Jelic V, Kivipelto M, Winblad B
Karolinska Institutet, Neurotec Department, Division of Geriatric Medicine, Karolinska University Hospital-Huddinge, Stockholm, Sweden.
J Neurol Neurosurg Psychiatry. 2006 Apr;77(4):429-38. doi: 10.1136/jnnp.2005.072926. Epub 2005 Nov 23.
Mild cognitive impairment (MCI) is an operational definition for a cognitive decline in individuals with a greater risk of developing dementia. The amnestic subtype of MCI is of particular interest because these individuals most likely progress to Alzheimer's disease (AD). Currently hypothesised therapeutic approaches in MCI are mainly based on AD treatment strategies. Long term secondary prevention randomised clinical trials have been completed in amnestic MCI populations, encompassing agents with various mechanisms of action: acetylcholinesterase inhibitors (donepezil, rivastigmine, galantamine), antioxidants (vitamin E), anti-inflammatories (rofecoxib), and nootropics (piracetam). The design of clinical trials in MCI is influenced by study objectives and definition of primary end points: time to clinical diagnosis of dementia, and AD in particular, or symptom progression. As none of the drugs previously shown to have clinical efficacy in AD trials or benefit in everyday practice have met the primary objectives of the respective trials, design of future clinical trials in MCI should be further developed particularly as regards the selection of more homogeneous samples at entry, optimal treatment duration, and multidimensional and reliable outcomes.

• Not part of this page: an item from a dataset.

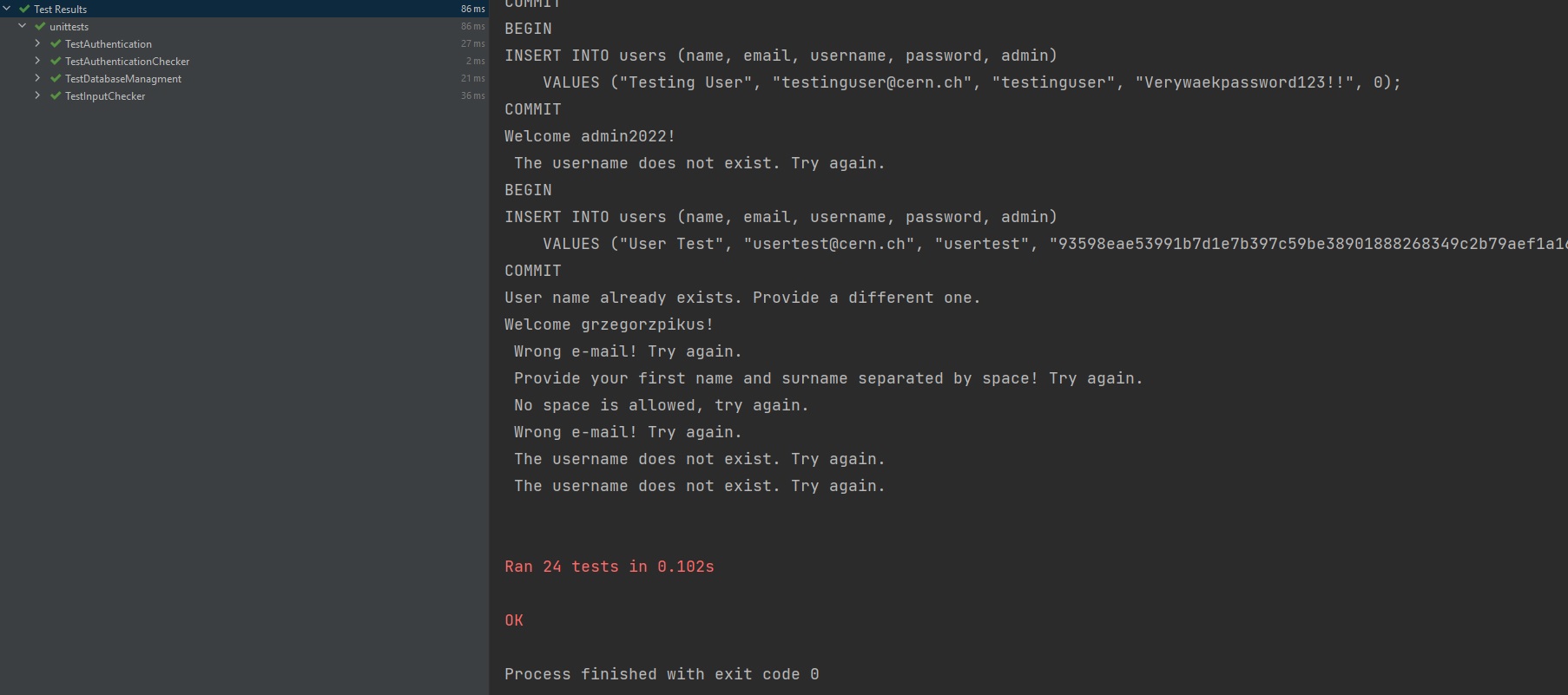The height and width of the screenshot is (695, 1568).
Task: Click the checkmark icon for TestInputChecker
Action: click(54, 95)
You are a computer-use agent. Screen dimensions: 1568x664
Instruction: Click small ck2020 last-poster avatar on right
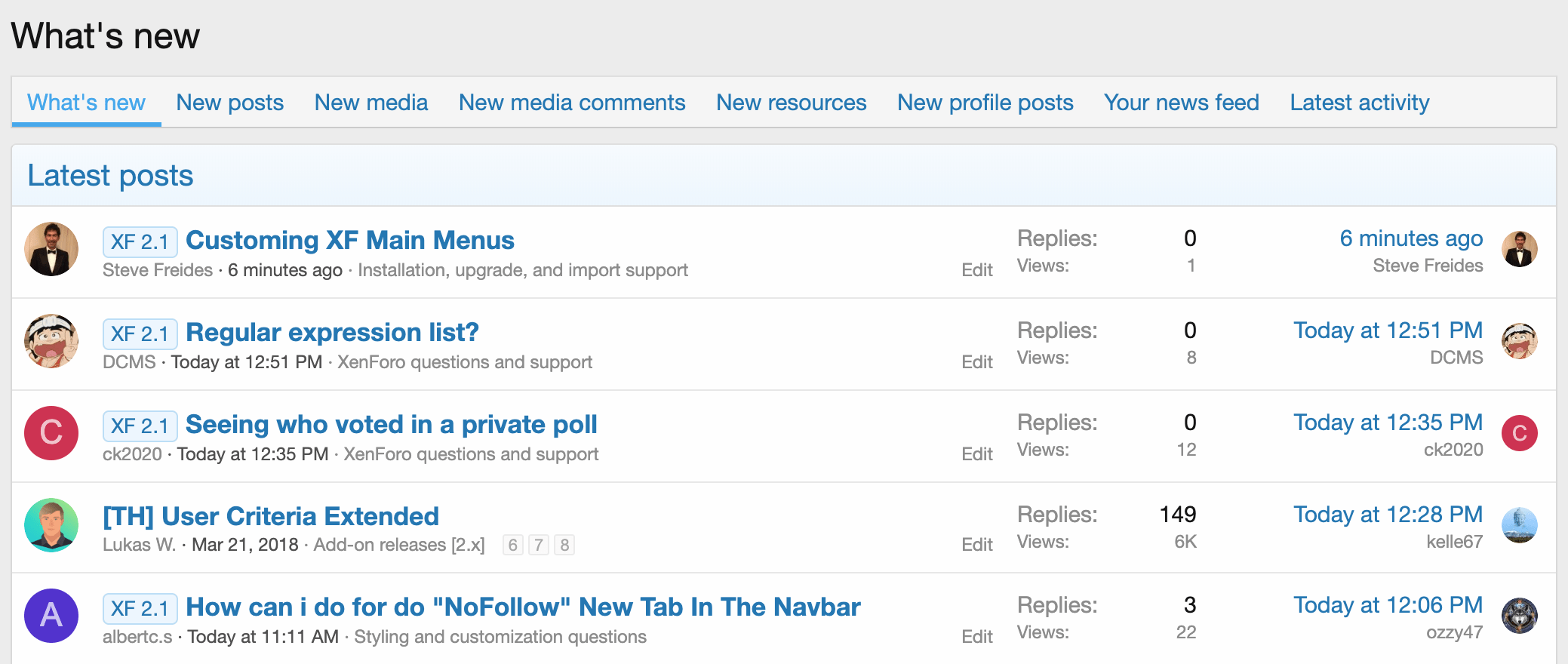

轻度认知障碍(MCI)是对患痴呆症风险较高个体认知功能衰退的一种操作性定义。MCI的遗忘型亚型尤其令人关注,因为这些个体最有可能发展为阿尔茨海默病(AD)。目前针对MCI的治疗方法假设主要基于AD的治疗策略。针对遗忘型MCI人群已经完成了长期二级预防随机临床试验,试验涉及具有各种作用机制的药物:乙酰胆碱酯酶抑制剂(多奈哌齐、卡巴拉汀、加兰他敏)、抗氧化剂(维生素E)、抗炎药(罗非昔布)和促智药(吡拉西坦)。MCI临床试验的设计受研究目标和主要终点定义的影响:痴呆症临床诊断的时间,尤其是AD的临床诊断时间,或症状进展情况。由于之前在AD试验中显示具有临床疗效或在日常实践中有益处的药物均未达到各自试验的主要目标,未来MCI临床试验的设计应进一步改进,特别是在入组时选择更同质的样本、确定最佳治疗持续时间以及采用多维且可靠的结果方面。